[A section of a data file]

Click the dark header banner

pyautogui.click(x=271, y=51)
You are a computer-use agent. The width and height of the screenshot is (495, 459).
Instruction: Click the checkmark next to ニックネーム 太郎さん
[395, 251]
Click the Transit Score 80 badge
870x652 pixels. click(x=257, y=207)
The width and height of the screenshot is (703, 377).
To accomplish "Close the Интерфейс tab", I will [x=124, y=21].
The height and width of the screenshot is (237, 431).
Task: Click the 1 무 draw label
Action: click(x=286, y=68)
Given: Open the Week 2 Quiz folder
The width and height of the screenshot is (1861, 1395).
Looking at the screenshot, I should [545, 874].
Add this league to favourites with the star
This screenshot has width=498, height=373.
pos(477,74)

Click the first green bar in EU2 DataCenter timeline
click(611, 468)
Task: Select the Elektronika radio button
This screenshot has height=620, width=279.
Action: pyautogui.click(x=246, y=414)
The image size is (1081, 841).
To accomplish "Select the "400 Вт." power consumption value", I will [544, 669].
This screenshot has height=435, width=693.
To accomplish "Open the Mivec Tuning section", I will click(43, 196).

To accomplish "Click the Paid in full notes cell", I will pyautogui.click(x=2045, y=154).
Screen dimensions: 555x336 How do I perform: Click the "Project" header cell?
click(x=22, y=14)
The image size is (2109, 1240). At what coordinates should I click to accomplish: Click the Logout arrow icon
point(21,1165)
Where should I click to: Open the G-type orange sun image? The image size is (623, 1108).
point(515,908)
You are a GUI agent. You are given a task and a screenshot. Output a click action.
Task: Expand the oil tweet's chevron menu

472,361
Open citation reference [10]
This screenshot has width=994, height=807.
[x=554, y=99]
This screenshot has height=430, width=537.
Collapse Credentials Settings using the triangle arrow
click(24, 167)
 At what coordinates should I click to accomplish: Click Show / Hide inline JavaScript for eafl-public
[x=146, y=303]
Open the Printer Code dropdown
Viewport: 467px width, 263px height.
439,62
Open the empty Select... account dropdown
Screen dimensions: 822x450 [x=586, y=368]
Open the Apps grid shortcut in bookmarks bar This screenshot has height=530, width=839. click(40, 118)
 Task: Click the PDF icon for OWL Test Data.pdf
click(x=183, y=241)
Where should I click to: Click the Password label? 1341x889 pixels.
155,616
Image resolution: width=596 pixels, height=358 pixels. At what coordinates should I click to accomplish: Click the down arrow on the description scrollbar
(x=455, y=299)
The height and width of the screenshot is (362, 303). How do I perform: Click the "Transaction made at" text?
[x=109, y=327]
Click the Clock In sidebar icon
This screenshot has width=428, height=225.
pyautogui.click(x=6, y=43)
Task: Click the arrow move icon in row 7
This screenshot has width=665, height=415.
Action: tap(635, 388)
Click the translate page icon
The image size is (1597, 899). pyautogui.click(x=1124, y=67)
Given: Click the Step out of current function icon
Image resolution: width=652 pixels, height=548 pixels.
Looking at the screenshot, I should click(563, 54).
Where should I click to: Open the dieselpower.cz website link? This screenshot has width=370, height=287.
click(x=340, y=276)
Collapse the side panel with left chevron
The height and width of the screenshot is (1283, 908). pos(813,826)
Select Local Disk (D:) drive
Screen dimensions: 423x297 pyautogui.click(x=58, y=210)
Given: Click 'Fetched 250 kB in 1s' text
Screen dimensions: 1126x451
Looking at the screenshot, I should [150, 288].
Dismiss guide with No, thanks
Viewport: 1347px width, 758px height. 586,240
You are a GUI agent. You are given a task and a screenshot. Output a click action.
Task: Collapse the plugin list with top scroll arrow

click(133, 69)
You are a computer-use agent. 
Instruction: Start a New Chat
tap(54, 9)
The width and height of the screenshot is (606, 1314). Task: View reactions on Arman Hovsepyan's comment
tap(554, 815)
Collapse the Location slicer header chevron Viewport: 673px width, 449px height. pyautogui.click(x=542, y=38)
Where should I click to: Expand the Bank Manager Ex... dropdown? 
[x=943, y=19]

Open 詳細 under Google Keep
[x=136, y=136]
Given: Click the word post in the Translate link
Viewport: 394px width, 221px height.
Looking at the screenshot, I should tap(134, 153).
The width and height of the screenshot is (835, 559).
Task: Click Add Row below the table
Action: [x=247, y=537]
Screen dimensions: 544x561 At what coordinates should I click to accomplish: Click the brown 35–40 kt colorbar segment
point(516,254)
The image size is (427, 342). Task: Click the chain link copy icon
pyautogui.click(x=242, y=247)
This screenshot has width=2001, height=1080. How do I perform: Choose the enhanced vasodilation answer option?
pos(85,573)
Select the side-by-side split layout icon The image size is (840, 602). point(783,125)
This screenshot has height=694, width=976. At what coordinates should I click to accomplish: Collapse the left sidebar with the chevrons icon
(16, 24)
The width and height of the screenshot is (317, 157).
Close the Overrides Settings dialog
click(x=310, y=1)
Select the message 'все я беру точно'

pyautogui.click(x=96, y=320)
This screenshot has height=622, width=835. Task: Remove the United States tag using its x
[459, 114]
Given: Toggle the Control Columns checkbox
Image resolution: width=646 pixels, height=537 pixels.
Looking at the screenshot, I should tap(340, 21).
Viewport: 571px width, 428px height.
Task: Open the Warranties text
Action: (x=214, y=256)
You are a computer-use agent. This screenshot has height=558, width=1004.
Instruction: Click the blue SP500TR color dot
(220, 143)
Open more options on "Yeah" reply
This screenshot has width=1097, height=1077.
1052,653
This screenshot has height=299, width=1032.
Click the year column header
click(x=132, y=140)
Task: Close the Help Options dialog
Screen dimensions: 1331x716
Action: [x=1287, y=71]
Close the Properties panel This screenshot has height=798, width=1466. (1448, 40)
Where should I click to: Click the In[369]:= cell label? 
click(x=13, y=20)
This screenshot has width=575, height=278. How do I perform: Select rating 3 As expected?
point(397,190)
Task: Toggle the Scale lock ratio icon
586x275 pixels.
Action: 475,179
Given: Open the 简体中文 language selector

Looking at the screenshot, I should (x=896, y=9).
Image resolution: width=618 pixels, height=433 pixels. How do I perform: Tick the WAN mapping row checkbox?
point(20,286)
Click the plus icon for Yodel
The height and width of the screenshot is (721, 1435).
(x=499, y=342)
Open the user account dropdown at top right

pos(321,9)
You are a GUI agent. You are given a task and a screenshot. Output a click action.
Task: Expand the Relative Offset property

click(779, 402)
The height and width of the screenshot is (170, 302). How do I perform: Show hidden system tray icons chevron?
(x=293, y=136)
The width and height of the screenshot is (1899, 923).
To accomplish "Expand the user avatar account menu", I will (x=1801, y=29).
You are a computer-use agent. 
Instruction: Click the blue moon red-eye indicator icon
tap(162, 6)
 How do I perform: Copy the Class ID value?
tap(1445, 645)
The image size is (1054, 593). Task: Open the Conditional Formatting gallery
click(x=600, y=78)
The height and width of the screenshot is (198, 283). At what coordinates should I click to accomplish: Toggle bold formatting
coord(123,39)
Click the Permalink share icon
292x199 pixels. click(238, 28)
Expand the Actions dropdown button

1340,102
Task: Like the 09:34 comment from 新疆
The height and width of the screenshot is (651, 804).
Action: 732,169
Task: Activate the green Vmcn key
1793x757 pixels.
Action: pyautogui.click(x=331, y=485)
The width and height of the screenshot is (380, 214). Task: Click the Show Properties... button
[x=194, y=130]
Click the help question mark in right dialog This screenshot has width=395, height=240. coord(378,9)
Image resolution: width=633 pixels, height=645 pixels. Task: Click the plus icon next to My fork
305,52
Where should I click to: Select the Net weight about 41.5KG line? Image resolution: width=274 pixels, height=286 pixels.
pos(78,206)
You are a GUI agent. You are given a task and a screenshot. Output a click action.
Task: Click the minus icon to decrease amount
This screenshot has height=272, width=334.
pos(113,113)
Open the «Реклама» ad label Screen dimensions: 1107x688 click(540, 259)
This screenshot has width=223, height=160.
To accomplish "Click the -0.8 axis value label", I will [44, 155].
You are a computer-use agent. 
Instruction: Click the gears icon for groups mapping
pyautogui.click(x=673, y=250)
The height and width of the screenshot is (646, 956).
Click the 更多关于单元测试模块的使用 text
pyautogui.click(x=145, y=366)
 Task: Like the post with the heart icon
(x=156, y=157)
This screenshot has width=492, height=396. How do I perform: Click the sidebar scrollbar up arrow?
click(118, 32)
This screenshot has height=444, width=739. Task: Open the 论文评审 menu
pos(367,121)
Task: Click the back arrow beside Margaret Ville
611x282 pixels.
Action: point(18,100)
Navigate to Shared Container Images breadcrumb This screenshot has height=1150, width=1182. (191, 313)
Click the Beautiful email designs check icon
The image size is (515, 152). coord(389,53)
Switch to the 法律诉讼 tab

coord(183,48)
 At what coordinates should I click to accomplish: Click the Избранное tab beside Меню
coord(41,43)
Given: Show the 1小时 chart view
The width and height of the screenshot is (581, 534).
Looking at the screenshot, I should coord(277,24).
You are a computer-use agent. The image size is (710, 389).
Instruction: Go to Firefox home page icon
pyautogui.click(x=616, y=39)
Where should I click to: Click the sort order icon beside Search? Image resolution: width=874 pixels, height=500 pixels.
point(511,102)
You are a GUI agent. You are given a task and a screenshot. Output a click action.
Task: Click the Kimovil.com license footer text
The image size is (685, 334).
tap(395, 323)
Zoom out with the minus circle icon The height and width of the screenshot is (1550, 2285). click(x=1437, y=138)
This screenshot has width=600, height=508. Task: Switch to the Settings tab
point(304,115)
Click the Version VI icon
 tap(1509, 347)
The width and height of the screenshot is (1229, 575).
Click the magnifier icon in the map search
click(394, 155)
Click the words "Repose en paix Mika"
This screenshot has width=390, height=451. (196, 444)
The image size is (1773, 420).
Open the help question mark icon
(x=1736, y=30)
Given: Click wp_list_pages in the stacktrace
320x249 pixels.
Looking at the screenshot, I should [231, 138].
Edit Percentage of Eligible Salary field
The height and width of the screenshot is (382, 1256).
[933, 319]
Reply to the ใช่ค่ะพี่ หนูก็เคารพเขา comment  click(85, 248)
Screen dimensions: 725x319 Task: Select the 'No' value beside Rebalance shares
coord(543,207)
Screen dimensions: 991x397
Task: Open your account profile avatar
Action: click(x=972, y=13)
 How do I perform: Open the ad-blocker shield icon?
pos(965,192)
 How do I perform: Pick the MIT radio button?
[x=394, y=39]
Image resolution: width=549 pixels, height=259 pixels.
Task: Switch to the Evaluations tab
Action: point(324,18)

• **Task objective**
Retype the lines between the one holding "Reply to the" and the one holding "Action: click(x=972, y=13)", inclusive, without changing anything.

• **Response below**
Reply to the ใช่ค่ะพี่ หนูก็เคารพเขา comment  click(85, 248)
Screen dimensions: 725x319 Task: Select the 'No' value beside Rebalance shares
coord(543,207)
Screen dimensions: 991x397
Task: Open your account profile avatar
Action: click(x=972, y=13)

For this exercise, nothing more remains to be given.